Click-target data
★ ★ ★ ★
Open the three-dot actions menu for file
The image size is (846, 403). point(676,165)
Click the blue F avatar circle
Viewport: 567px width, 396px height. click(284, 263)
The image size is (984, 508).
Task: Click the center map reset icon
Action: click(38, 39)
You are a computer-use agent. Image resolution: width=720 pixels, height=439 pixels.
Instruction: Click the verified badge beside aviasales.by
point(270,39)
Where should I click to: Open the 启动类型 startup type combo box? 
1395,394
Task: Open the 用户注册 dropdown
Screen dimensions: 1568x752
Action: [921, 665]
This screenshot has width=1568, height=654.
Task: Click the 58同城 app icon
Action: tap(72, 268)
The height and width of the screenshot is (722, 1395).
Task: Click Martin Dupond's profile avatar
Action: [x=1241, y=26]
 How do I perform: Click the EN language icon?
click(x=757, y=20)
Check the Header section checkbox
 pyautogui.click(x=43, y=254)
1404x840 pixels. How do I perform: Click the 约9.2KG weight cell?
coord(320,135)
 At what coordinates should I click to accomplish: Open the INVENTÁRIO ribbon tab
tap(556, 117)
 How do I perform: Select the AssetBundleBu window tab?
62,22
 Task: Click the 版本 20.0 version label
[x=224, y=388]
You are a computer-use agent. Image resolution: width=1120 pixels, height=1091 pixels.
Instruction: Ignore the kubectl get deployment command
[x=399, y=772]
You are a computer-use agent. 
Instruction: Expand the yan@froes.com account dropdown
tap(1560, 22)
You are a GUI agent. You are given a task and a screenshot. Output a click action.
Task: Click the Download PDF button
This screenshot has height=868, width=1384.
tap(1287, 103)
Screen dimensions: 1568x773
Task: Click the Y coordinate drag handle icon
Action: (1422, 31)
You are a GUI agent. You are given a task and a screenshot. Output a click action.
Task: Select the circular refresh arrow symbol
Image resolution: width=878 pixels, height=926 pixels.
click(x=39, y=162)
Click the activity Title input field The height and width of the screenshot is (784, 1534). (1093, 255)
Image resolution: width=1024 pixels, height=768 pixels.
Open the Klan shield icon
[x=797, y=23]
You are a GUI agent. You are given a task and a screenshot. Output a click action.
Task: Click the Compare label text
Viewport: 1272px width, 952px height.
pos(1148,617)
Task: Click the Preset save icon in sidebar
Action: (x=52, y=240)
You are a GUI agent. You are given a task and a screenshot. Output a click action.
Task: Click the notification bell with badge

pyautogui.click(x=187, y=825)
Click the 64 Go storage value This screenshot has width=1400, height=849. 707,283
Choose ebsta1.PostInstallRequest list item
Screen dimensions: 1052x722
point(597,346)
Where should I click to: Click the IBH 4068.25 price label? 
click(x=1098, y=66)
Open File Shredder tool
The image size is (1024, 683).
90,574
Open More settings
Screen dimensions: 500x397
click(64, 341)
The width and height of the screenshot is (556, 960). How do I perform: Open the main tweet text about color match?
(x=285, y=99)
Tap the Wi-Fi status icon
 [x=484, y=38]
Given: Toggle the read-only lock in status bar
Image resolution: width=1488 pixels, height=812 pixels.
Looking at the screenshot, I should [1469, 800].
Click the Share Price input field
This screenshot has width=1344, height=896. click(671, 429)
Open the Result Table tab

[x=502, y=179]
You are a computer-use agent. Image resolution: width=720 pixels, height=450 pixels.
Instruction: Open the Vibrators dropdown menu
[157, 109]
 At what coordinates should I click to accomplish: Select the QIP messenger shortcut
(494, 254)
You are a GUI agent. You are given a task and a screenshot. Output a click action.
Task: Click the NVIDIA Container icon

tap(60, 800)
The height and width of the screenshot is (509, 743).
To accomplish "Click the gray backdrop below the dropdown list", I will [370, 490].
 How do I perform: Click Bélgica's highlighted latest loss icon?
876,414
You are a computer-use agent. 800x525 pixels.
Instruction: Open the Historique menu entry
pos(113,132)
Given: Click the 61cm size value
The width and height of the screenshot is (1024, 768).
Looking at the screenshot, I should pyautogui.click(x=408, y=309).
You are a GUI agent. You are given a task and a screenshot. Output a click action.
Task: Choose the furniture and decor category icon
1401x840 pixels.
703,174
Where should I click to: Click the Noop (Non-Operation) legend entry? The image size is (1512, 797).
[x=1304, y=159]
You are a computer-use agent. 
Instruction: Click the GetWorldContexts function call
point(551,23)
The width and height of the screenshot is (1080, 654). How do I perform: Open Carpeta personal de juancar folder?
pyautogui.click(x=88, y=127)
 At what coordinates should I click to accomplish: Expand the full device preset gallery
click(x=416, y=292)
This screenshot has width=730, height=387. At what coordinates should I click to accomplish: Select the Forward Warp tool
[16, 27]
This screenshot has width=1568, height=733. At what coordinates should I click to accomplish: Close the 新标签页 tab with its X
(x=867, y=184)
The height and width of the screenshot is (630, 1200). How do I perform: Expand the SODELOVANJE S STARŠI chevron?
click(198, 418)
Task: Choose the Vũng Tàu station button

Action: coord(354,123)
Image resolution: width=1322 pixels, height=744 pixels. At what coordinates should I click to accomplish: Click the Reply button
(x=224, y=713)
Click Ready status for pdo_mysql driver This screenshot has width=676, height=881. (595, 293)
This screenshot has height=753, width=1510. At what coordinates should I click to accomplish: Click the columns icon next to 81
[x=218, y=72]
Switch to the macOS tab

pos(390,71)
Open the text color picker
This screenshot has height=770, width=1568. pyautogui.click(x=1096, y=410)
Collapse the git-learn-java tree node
★ ★ ★ ★
> [Work to do]
Identify every line of the material that contains the word "Where" and copy each of those lines in full.

> [Result of the task]
Where should I click to: Open the 启动类型 startup type combo box? 
Where should I click to: Click the IBH 4068.25 price label? 
Where should I click to: Click the Noop (Non-Operation) legend entry? The image size is (1512, 797).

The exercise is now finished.